The Bridge (1959)
“They look for love in a world of violence!”
Director: Bernhard Wicki
Cast: Folker Bohnet, Fritz Wepper, Michael Hinz
Synopsis: In 1945, Germany is being overrun, and nobody is left to fight but teenagers.
For the first half of its running time, Bernhard Wicki’s German anti-war movie The Bridge (Die Brucke) plays like some mid-20th century soap opera in which a bunch of teenage boys wander about in unnaturally short shorts and nothing much of any significance happens. It’s all context of course, allowing us to get to know these youths so that the fate that awaits them becomes all the more senseless and horrific. Although some of them might have their share of problems, their inherent youthful optimism and enthusiasm for life shines through. Their ordinariness is also emphasised — although they’re Germans indoctrinated into Nazi ideology, these boys could just as easily be British or American. They’re keen to fight not because of an evil desire to see other countries conquered but to defend their own.
Of course, at sixteen years old these boys know nothing of life or the world or the horrors of war. Defeat is never considered, but the glory and pride of wearing a Nazi uniform and cleanly killing enemy soldiers is a constant preoccupation. They have no real understanding of the fact that, for Germany, the war is all but lost and that they are the last desperate option for a defeated country on the brink of capitulation. Only days after joining up, this woefully ill-equipped and poorly trained unit of recruits are called upon to fight at the front, but their kindly officer, aware that the boys will be of little use on the front line, obtains permission from his commander to send the boys to defend a strategically insignificant bridge which will be destroyed should the enemy breach their defences.
Much to their disappointment, the bridge the boys are sent to defend turns out to be the one in the home town they have just left. Believing themselves to have been abandoned by their officer, the boys nevertheless resolve to defend the bridge to the death, little realising the true horror and psychological trauma that awaits them.
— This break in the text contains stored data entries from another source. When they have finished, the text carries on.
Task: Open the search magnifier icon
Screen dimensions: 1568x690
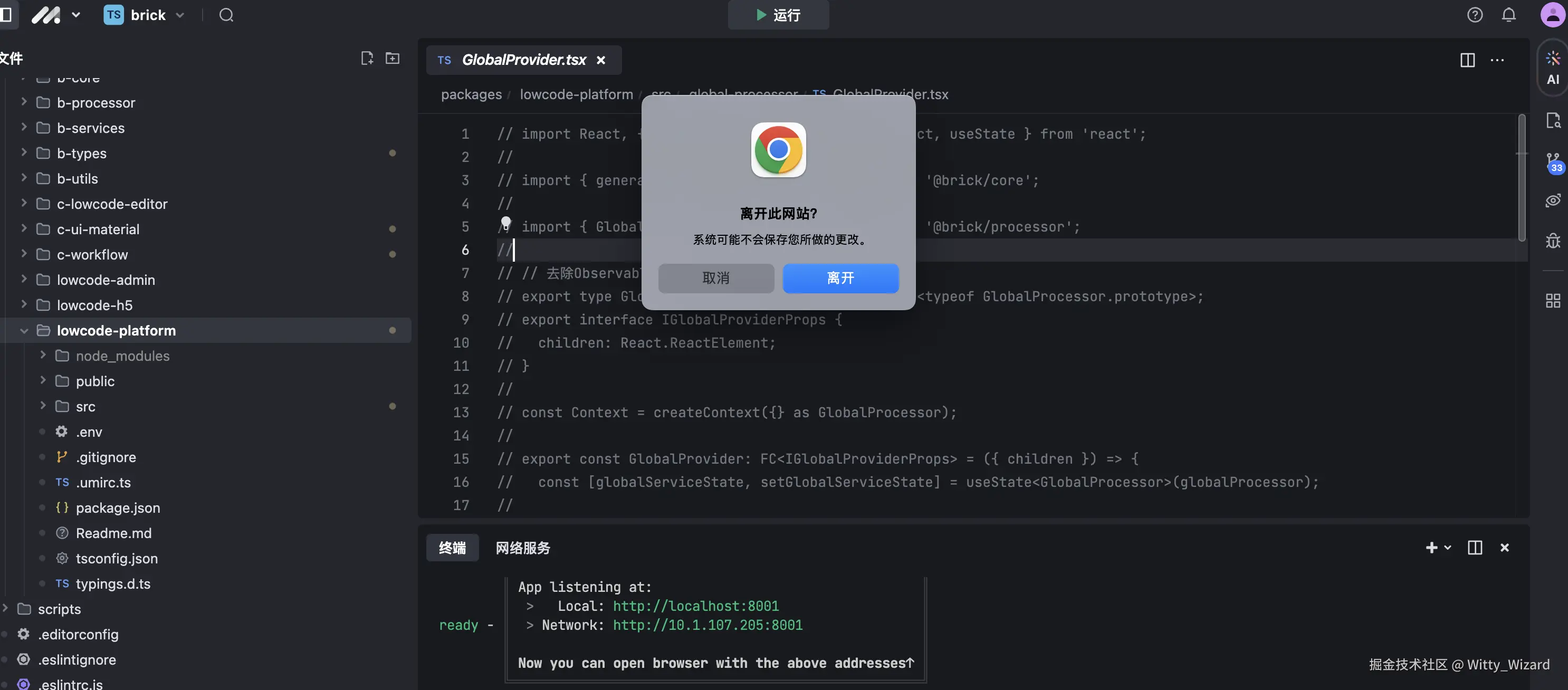Action: coord(226,15)
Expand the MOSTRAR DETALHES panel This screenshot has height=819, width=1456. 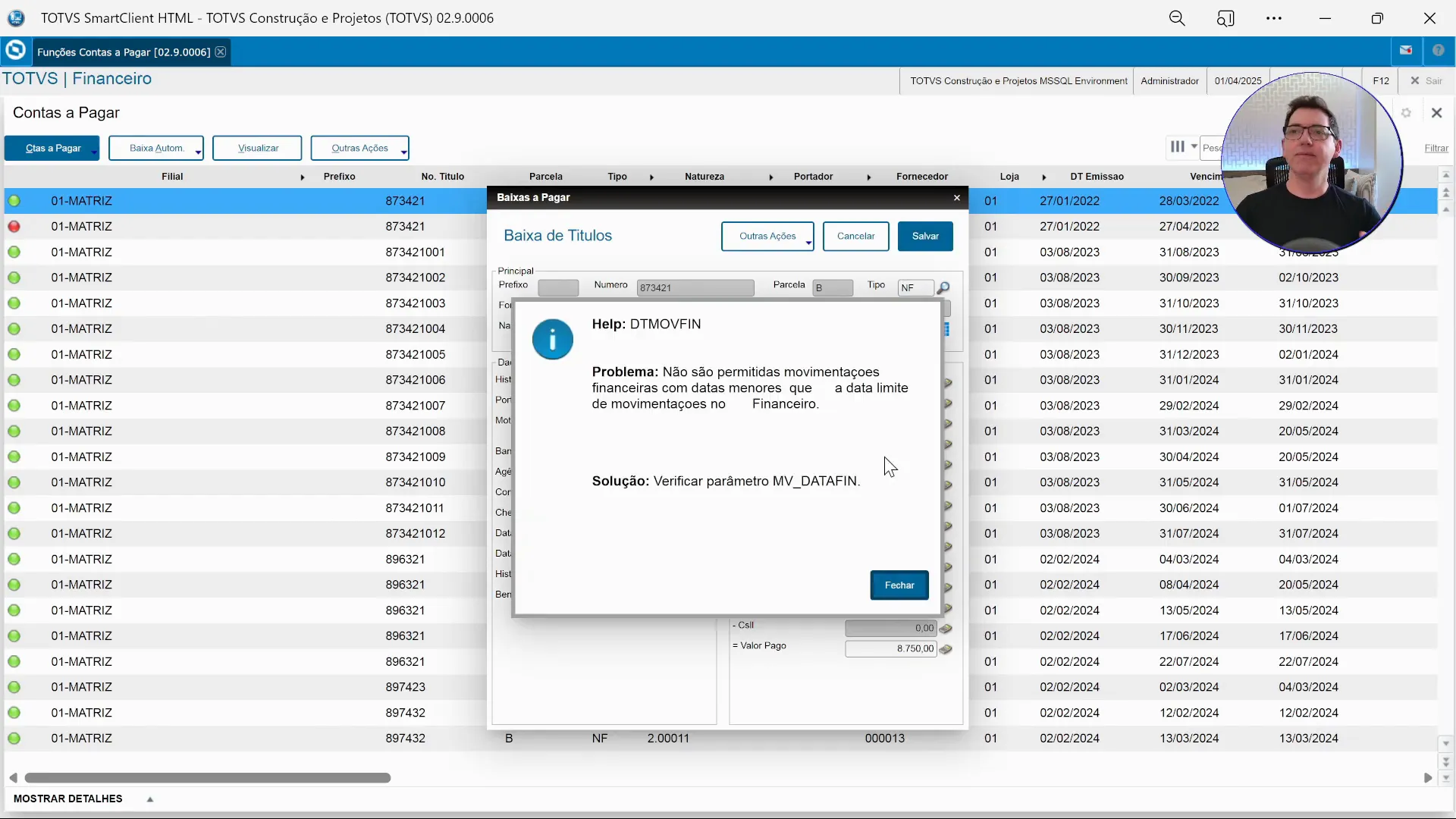150,799
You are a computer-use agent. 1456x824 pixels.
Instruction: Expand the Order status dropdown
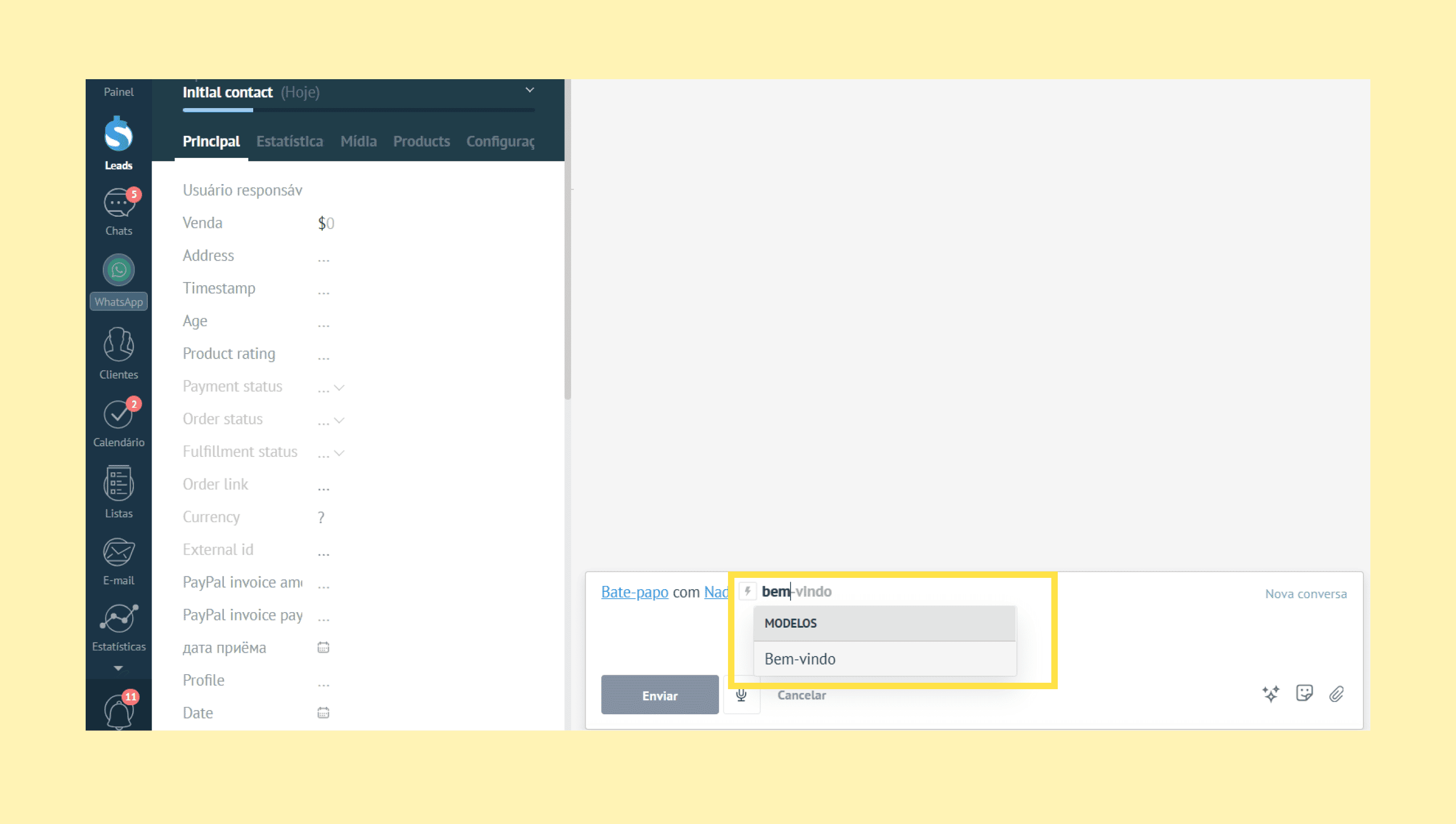pyautogui.click(x=338, y=421)
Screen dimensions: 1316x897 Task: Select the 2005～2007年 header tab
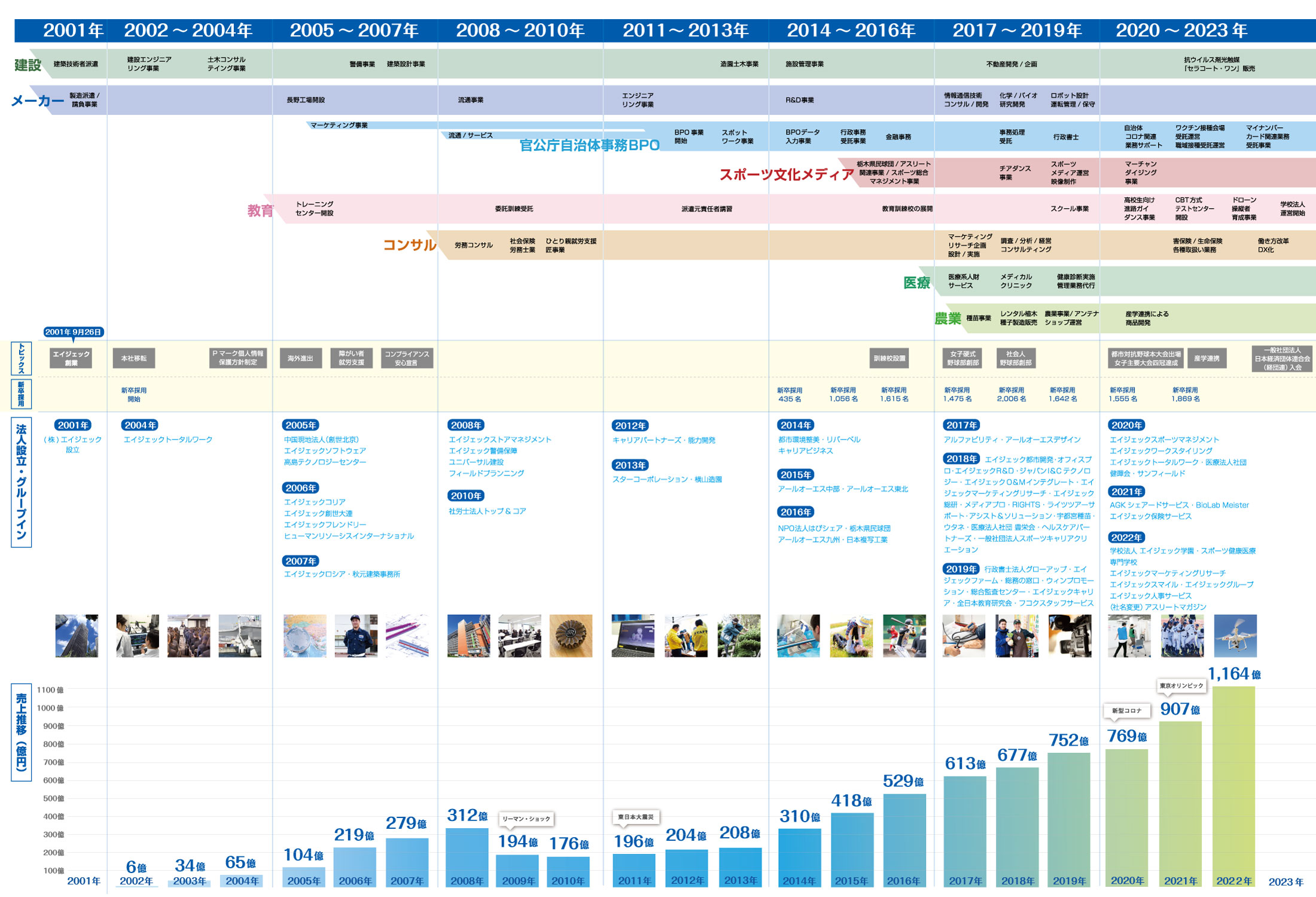[x=354, y=30]
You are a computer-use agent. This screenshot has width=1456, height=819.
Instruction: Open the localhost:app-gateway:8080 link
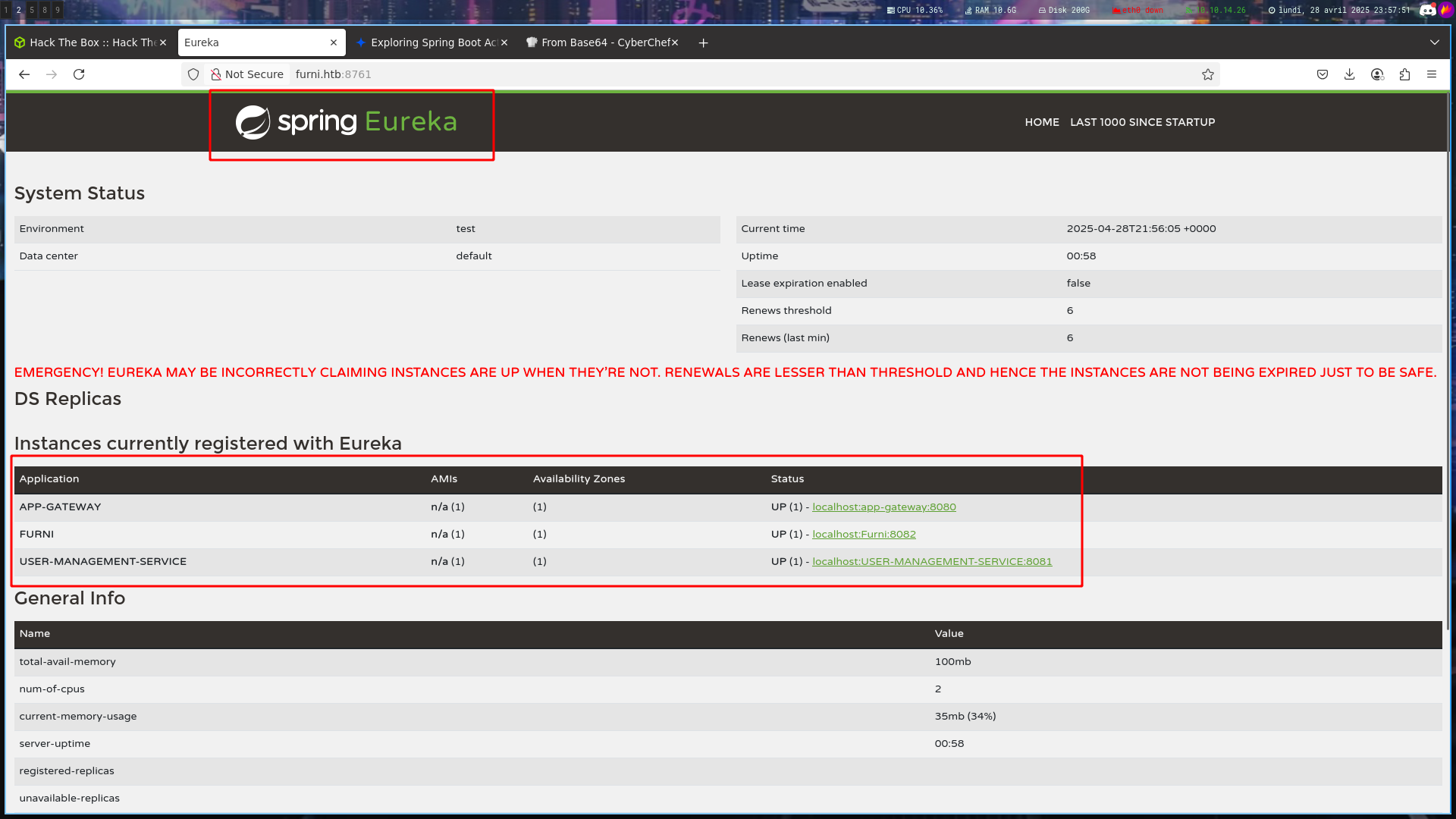tap(883, 507)
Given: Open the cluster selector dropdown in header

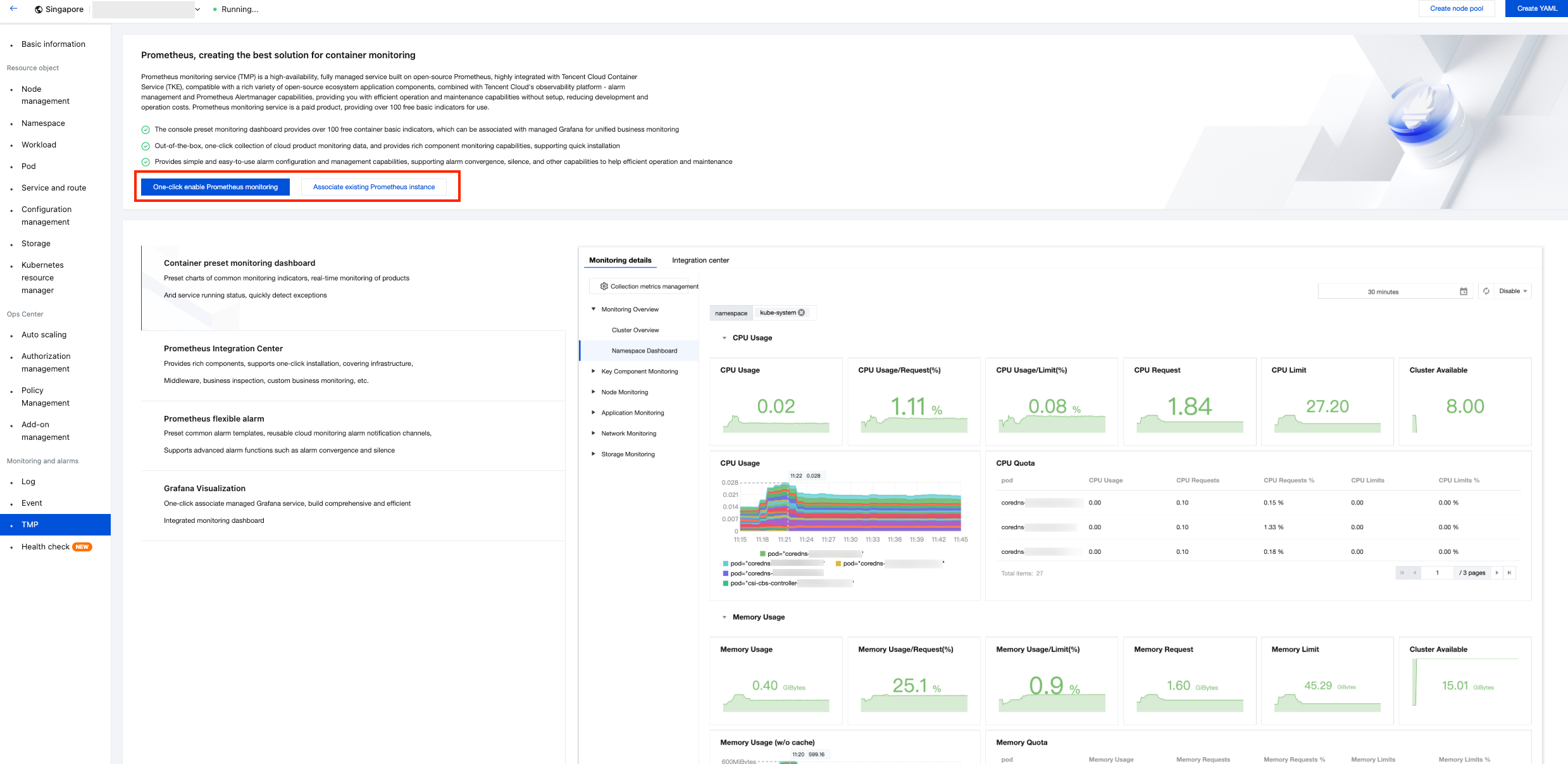Looking at the screenshot, I should tap(197, 9).
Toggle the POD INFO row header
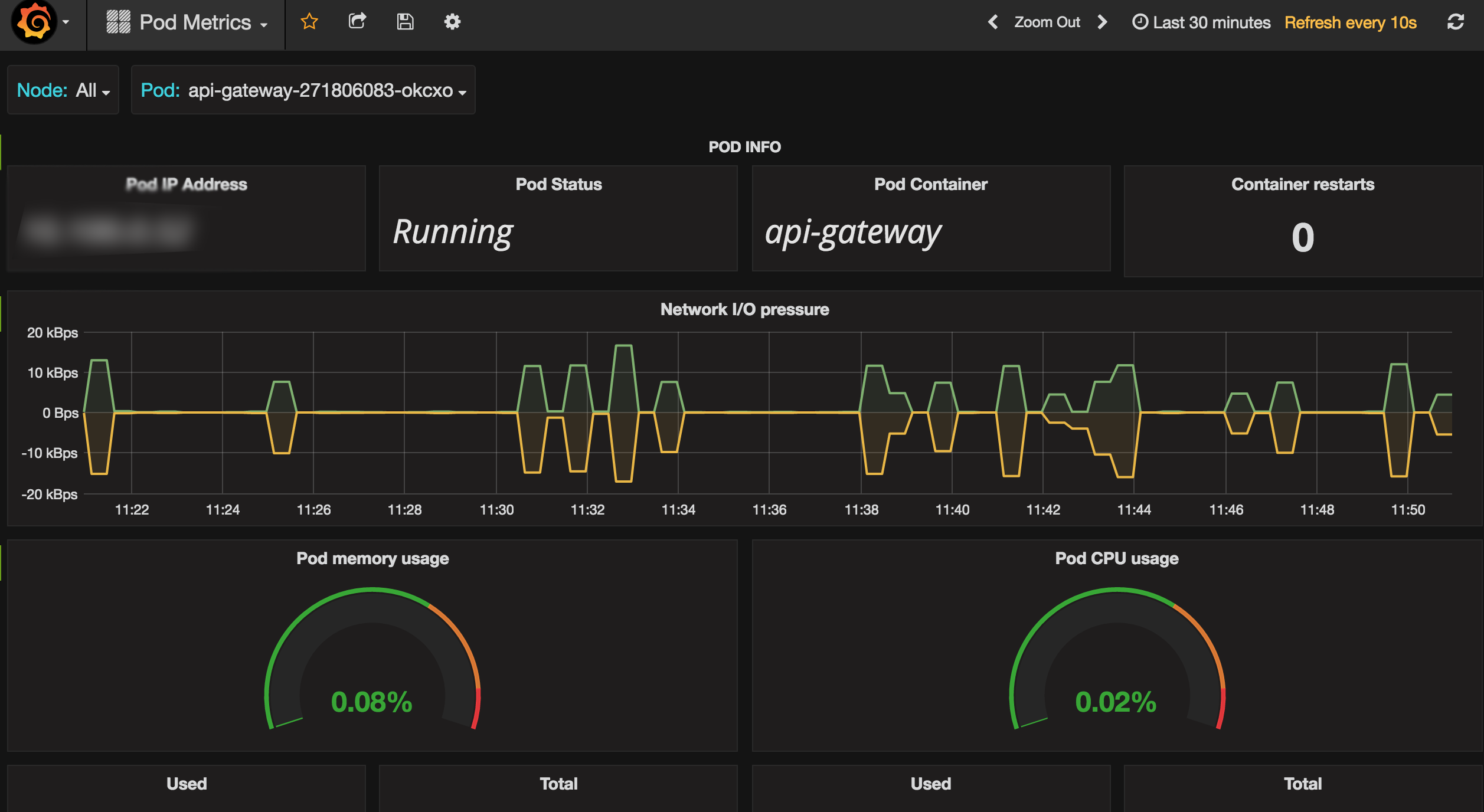Screen dimensions: 1484x812 pos(744,147)
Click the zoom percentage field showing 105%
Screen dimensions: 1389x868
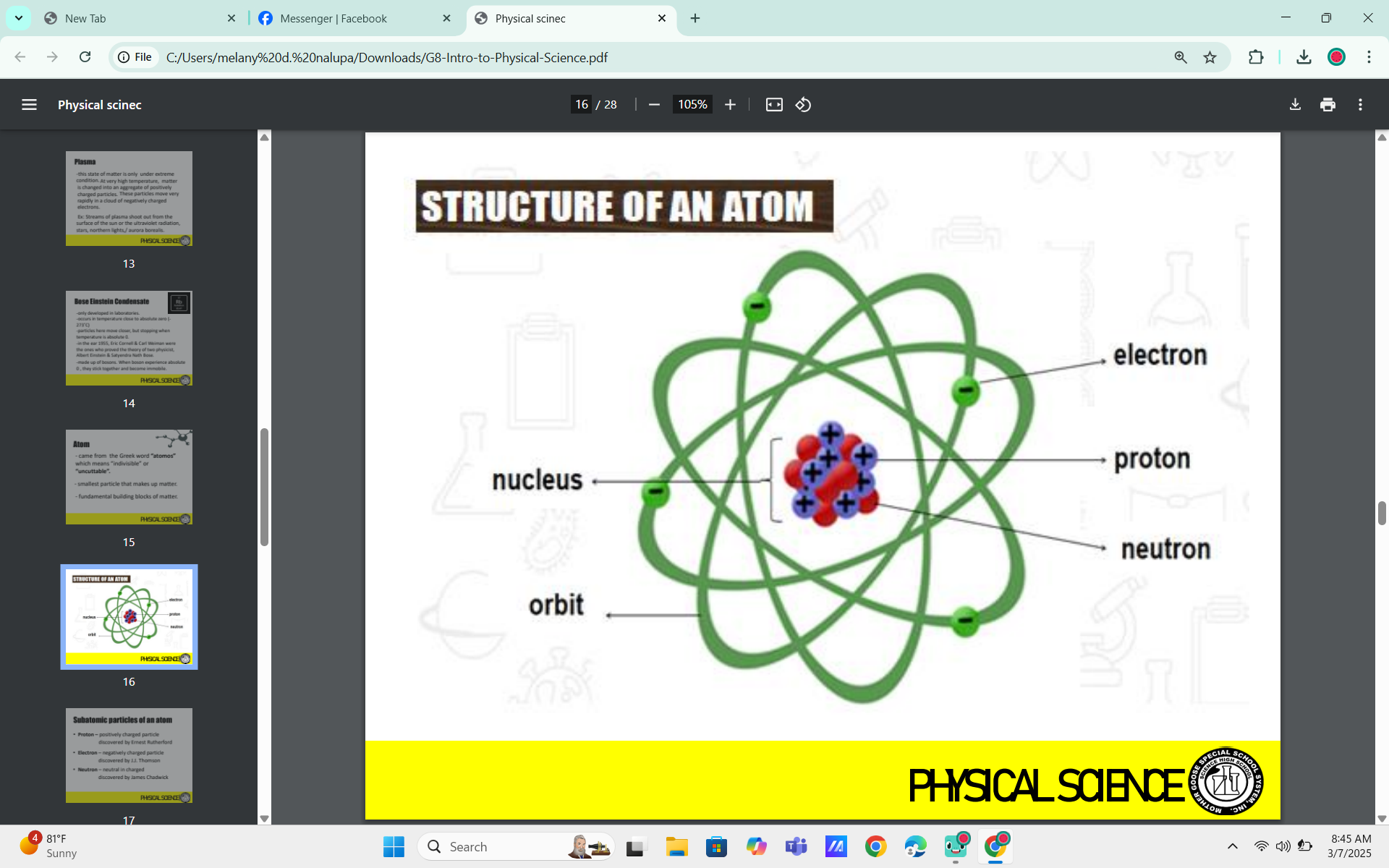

If you needed any indication of the influence Bernhard Wicki’s The Bridge has had on subsequent war movies, you just have to look at the scene in Steven Spielberg’s Saving Private Ryan in which the deep rumbling of an approaching tank is heard from behind a building before coming into view and turning towards the film’s protagonists. The same scene can be seen in The Bridge. Basing the story on a true incident from the dying days of WWII, Wicki and the film’s writers fashion a stark message about the futility of war by crystallising the madness of this and other conflicts in this one, apparently insignificant, incident. The boys’ defence of the bridge is ultimately pointless, they lose their lives for no reason, and Wicki’s unsensational handling of the subject drives home his message all the more forcefully.
Because it’s a black-and-white foreign-language film that was made more than fifty years ago, The Bridge is not as widely seen as it deserves to be. It’s worth seeking out, however, as an example of an understated message movie that seeks no praise for delivering that message.